Sam Sykes returns with a new fantasy that introduces to an unforgettable outcast magician caught between two warring empires.
Among humans, none have power like mages. And among mages, none have will like Sal the Cacophony. Once revered, now vagrant, she walks a wasteland scarred by generations of magical warfare. The Scar, a land torn between powerful empires, is where rogue mages go to disappear, disgraced soldiers go to die and Sal went with a blade, a gun and a list of names she intended to use both on. But vengeance is a flame swift extinguished. Betrayed by those she trusted most, her magic torn from her and awaiting execution, Sal the Cacophony has one last tale to tell before they take her head. All she has left is her name, her story and the weapon she used to carve both.
Vengeance is its own reward.
Oh how do you objectively review a book that you devoured whole heartedly with glee? I have actually read this book twice. I received an ARC and was blown away, struggling to assess my thoughts and write this review, I then listened to the Audiobook (which in itself is fantastic) and this allowed me to finally get some thoughts down.
This is a complete delight. A sassy, action packed, laugh out loud romp though a deep and detailed world, both complex and lighthearted. It is fantastically female dominated with strong powerful women on all sides of warring nations.

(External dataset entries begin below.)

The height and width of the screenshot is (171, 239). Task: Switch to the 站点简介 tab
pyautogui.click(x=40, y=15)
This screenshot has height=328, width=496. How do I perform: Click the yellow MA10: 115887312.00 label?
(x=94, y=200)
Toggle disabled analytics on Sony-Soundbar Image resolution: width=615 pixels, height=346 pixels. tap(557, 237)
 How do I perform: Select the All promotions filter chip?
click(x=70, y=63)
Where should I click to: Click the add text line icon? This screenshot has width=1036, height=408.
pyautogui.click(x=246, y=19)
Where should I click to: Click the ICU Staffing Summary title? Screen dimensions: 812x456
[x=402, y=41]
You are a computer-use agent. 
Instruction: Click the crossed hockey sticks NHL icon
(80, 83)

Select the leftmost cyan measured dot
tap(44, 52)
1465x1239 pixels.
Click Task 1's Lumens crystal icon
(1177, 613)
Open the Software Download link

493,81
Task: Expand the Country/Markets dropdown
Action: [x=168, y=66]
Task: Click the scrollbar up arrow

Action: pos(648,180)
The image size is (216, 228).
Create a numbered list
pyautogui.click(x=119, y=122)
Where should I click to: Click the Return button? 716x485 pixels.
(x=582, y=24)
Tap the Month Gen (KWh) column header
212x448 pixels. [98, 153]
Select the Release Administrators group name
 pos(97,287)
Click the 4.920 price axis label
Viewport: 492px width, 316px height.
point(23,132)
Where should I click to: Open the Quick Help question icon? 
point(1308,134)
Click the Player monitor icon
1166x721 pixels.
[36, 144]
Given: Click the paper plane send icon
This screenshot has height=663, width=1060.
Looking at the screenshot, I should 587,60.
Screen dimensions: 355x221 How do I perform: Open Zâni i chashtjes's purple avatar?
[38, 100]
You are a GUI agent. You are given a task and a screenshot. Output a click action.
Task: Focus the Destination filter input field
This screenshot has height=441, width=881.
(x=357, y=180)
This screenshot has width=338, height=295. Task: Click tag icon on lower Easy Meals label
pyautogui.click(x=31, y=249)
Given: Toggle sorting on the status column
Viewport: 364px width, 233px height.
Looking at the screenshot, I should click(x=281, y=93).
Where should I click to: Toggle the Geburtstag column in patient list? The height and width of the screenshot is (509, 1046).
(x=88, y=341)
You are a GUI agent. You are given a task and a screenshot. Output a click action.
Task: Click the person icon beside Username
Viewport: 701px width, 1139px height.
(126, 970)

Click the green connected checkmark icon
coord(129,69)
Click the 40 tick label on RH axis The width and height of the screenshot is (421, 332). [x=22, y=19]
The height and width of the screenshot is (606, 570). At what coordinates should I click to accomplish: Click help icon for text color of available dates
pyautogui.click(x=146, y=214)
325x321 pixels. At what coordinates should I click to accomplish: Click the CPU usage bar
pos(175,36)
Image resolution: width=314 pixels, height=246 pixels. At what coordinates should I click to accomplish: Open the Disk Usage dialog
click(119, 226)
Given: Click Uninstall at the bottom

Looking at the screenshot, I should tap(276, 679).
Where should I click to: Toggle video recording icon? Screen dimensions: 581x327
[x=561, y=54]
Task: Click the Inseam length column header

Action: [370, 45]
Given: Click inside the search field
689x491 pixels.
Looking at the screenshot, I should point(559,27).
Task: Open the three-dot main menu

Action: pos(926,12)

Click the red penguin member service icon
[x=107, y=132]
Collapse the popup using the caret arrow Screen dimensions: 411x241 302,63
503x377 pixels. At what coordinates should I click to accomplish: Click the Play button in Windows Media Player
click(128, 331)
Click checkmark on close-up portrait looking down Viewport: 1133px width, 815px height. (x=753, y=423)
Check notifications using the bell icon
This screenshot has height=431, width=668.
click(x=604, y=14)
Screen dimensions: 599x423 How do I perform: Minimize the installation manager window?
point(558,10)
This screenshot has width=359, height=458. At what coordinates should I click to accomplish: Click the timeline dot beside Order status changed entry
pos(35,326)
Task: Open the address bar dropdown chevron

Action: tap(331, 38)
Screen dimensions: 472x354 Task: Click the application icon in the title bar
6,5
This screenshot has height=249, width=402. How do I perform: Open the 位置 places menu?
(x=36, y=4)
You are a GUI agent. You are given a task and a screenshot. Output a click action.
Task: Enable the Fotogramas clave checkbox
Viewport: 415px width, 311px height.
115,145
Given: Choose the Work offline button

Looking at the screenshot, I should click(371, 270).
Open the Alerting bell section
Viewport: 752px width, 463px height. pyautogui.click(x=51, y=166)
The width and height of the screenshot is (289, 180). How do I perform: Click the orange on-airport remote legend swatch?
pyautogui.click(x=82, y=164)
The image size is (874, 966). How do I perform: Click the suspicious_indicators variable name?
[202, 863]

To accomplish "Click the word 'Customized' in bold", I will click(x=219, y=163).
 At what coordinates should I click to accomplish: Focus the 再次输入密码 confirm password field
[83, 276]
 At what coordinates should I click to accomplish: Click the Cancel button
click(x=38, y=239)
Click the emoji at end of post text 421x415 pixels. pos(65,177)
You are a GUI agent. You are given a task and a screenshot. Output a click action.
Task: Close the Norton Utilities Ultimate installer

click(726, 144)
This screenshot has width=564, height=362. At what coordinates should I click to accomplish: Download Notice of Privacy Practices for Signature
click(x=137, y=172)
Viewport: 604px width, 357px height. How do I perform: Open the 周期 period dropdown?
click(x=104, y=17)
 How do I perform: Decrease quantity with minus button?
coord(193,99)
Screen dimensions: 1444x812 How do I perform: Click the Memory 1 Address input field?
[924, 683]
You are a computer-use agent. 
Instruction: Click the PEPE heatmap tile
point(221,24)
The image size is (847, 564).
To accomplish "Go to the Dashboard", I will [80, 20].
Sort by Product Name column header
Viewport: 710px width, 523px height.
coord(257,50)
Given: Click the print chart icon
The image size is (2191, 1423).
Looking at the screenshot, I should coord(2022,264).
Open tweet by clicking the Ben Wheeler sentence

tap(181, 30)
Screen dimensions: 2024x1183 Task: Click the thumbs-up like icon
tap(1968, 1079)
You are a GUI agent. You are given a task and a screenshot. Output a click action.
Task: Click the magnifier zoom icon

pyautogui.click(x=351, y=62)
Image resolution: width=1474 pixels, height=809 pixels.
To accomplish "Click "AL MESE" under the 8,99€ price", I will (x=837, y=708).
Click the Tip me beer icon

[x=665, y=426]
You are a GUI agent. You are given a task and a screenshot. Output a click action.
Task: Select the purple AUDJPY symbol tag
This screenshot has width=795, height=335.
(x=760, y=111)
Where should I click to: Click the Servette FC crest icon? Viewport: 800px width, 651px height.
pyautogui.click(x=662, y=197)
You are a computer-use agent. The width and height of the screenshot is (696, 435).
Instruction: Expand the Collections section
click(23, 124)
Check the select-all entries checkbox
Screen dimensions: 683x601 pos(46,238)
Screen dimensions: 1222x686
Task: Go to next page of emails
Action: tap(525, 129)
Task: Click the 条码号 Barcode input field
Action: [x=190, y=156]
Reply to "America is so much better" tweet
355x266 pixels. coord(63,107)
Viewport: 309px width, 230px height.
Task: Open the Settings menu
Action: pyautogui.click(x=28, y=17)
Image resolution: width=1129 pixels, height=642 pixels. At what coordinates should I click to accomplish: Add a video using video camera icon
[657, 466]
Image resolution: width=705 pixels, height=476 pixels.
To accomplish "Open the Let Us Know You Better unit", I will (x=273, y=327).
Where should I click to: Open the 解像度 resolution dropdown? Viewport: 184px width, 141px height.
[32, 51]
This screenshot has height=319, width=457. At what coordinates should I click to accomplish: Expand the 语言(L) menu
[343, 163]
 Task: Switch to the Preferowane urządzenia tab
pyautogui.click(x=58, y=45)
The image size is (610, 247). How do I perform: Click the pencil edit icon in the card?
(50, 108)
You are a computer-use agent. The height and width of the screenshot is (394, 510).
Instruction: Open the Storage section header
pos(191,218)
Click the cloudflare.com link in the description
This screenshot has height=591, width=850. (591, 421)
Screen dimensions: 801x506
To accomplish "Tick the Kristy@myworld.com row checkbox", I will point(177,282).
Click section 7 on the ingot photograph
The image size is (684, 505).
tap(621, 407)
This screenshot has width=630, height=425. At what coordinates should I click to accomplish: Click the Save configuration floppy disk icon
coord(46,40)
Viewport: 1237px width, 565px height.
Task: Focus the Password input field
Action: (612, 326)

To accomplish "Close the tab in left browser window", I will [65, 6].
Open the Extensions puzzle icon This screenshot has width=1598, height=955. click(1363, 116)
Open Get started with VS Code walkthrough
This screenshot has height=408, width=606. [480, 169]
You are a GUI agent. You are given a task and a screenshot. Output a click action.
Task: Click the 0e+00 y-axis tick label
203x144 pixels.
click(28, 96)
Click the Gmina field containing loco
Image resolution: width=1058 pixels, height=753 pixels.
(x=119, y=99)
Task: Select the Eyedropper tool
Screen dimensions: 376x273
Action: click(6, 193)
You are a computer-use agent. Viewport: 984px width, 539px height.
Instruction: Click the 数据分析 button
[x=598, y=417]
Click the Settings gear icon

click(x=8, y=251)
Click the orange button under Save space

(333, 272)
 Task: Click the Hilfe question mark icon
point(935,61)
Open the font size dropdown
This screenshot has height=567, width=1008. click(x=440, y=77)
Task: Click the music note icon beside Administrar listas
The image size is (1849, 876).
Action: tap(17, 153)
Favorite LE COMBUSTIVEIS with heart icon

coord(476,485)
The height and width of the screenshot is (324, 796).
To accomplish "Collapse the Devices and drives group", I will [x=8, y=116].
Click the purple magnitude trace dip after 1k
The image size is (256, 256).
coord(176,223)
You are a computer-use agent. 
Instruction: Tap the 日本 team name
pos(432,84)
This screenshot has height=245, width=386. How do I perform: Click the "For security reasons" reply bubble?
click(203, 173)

The narration is fantastic! We follow the jail cell confessions of Sal the Cacophony, a vagrant mage, to her jailor, the ambitious Governor-Militant Tretta Stern. What makes this special is how the narrative changes as the time spent telling her tale to Tretta, staving off her execution. She starts of cocky, confident and teasing but as she delves into her deeds. Then as she follows her story to its conclusion she mellows, gets darker and becomes more of a reliable narrator as she shows the emotional impact of her deeds. This is punctured with Scenes in the prison between Tretta and Sal, some very humourous, some with more leavity and some from the perspective of Tretta exploring her ambition and what she is hoping to get from hearing Sal’s story in full.
This complexity is bolstered by the sheer deapth of the worldbuilding and I am pretty sure we are only just scratching the surface. The magic systems were extensive, with links to music, weather, spirits etc. The video game influence is apparent with the different “classes”, from mages, to soldiers (from many different camps) to Freemakers (an engineer/scientific class) and mystics/spy characters. All have interlinked backgrounds to societies, governmental machinations that run through the background of the tale, building both the history and the future for this series. I get the impression we are only just scratching the surface.
This story itself twists and turns, through Sal’s attempt at romance, her quest for vengeance, her reluctance at accepting help and even more at being heroic. Sykes kept me guessing. I had hypothesise of how the ending may go, while I was right in some respects I couldn’t have even though of others and the ending managed to leave a creepy chill that made me want the next book immediately.